کتاب خودآموز is very common at the present too, however to be honest, I don't know it is a "noun" or an "adjective"! 

*@darush*

جناب داريوش عزيز، اين آقا سايمون ما را دست كم نگيريد. ايشان فارسي مي‌خوانند و مي‌نويسند مثل هلو  خودشان تا الان متن فارسي شما را حتما خوانده‌اند.

البته تا جايي كه بنده خاطرم هست، قبلا در مورد نحوه‌ي نوشتن كسره بر روي "ه" ﴿يعني ۀ يا ه‌ي﴾ مفصلا در انجمن بحث كرده‌ايم


----------



## darush

ajaaaab!--------


----------



## eskandar

seitt said:


> Many thanks, fascinating: could خودآموز have perhaps started out as an adjective usually used with the word ‘کتاب’, for example? So, کتاب خودآموز.
> 
> Then, perhaps, gradually, the word ‘کتاب’ began to be omitted as the meaning was obvious without it and the adjective became a noun. This happens a lot in languages.


That's possible. However, remember that خودآموز can be an adjective *or *a noun on its own (that's true of many words in Persian), meaning 'self-teaching' or 'self-teacher'. In fact, if I wanted to describe the category of 'teach yourself' books I would say کتاب‌های خودآموز*ی* . That is, I would use خودآموزی with a ی as an adjective and خودآموز as a noun, although خودآموز without a ی can function as an adjective too.


----------



## seitt

Much obliged - so how would you translate a book title such as “Teach Yourself Greek”? This refers to the language, naturally.


----------



## eskandar

I would translate it as خودآموز زبان یونانی . Indeed, searching for "خودآموز زبان" on Google turns up tons of results.


----------



## seitt

Many thanks, super.


----------



## seitt

آقا مرتضی، شما واقعا لطف دارید. اگر بنده هر چه را که نوشتید متوجه شدم، کاملا به لطف کمک بسیار با ارزش شما هست. همینطور که نوشتید، مفصلا در بارۀ (یا در باره‌ی) نوشتن کسره بر روی "ه" توضیح داده‌ید.
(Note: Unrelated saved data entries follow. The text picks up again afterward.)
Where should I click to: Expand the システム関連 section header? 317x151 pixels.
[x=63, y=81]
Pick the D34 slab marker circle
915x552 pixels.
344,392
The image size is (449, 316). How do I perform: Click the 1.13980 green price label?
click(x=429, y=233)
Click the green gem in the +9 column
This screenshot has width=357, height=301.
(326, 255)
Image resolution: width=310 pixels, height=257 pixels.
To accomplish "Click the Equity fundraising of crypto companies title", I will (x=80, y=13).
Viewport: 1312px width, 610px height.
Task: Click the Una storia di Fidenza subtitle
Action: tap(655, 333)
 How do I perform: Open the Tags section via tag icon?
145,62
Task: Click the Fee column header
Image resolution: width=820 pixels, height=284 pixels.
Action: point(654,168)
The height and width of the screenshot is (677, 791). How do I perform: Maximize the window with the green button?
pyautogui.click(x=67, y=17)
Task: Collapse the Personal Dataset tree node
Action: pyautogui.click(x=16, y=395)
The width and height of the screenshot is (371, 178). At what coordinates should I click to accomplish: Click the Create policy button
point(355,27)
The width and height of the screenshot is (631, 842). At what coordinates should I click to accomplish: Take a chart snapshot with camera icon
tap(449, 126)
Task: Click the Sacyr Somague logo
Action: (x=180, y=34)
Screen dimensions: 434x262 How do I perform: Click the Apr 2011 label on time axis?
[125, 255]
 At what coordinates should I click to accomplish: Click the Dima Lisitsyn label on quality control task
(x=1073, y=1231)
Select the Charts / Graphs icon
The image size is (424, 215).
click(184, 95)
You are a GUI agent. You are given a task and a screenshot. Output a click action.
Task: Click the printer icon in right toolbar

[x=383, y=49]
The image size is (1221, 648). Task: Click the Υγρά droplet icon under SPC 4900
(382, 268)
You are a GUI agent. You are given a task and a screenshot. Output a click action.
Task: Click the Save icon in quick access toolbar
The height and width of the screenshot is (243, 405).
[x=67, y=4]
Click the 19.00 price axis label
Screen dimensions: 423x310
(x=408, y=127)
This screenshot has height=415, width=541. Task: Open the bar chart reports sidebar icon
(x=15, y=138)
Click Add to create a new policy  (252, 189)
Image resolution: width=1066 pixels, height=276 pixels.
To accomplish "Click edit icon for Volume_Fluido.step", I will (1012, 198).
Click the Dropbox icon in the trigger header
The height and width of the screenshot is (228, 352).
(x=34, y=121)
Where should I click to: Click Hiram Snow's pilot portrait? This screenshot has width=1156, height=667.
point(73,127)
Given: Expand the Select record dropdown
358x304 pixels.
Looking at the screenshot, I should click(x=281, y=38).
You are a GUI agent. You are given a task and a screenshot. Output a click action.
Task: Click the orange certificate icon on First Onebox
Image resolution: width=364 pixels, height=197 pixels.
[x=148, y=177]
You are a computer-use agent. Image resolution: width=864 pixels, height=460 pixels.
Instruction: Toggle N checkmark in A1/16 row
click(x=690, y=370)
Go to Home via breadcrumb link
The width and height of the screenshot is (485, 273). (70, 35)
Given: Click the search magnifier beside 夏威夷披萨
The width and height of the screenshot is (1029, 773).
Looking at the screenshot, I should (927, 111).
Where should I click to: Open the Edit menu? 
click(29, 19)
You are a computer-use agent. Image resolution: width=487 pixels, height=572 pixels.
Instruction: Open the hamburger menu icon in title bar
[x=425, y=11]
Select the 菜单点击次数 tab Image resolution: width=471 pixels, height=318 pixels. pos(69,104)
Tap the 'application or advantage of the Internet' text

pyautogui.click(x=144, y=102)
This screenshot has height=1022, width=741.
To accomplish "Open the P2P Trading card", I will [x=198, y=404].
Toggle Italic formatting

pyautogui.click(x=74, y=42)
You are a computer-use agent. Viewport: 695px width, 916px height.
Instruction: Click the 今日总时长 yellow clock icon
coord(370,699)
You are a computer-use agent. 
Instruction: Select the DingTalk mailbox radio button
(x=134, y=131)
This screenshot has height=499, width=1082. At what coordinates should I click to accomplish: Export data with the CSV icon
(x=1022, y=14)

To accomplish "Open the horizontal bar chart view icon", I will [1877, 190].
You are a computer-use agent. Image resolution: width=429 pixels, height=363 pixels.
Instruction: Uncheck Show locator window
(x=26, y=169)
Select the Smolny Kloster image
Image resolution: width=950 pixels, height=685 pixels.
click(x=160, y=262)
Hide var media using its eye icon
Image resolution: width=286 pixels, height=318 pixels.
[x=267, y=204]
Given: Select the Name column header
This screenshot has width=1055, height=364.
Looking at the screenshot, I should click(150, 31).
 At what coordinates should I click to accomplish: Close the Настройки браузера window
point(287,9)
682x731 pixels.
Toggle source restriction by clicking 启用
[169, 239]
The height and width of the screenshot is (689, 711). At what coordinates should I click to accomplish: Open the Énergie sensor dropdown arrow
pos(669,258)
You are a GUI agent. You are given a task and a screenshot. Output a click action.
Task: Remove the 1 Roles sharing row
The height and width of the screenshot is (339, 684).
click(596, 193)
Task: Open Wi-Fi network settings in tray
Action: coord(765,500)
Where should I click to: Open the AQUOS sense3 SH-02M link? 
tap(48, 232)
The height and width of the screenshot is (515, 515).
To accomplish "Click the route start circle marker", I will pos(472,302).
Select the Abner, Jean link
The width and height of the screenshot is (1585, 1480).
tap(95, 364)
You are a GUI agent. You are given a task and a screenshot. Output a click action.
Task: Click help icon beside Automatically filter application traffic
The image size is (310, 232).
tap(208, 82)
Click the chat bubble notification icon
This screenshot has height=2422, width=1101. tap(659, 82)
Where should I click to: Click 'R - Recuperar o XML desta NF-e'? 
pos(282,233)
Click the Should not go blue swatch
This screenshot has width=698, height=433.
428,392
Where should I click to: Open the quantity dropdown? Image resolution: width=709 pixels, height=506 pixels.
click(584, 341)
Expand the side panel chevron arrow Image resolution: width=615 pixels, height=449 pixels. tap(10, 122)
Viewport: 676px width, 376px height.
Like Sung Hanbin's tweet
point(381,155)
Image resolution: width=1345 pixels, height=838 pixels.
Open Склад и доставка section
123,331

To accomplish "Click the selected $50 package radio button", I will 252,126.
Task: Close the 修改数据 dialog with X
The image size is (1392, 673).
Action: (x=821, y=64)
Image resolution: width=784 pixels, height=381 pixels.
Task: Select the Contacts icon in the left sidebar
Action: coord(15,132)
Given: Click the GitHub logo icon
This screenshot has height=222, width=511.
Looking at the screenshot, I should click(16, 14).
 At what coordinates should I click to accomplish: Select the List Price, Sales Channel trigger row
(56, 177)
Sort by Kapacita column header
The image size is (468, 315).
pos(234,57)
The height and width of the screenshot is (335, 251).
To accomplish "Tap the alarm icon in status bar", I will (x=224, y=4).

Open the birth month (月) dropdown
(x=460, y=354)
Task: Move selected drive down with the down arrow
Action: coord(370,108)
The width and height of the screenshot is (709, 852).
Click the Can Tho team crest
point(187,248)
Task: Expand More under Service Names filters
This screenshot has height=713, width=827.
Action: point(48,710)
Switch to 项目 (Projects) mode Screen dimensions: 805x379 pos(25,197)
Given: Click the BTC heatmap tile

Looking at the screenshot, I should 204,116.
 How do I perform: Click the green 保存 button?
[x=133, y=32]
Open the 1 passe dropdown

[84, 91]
تازه، آقا داریوش و آقا اسکندر، میل دارم از این فرصت استفاده کنم، تا از شما هم از ته دلم تشکر کنم.


----------



## eskandar

خواهش می‌کنم آقای سیمون، در خدمتتان هستیم


----------



## searcher123

اختيار داريد استاد عزيز. بنده اصلا كاري نكردم. اين بنده هستم كه فراوان از شما و ساير دوستان ﴿به ويژه جناب اسكندر كه لازم مي‌دانم در اينجا تشكّر ويژه‌اي از ايشان داشته باشم﴾ آموخته‌ام.


----------



## darush

خواهش می کنم آقا سیمون، ضمنا شما و بقیه دوستان باید من رو بخاطر انگلیسی ناقصم ببخشید


----------



## eskandar

.آقای مرتضی، صاحب اختیارید. اینجانب هم ازتان عرض تشکر و قدردانی می‌کنم و ارادتمند شما هستم​


----------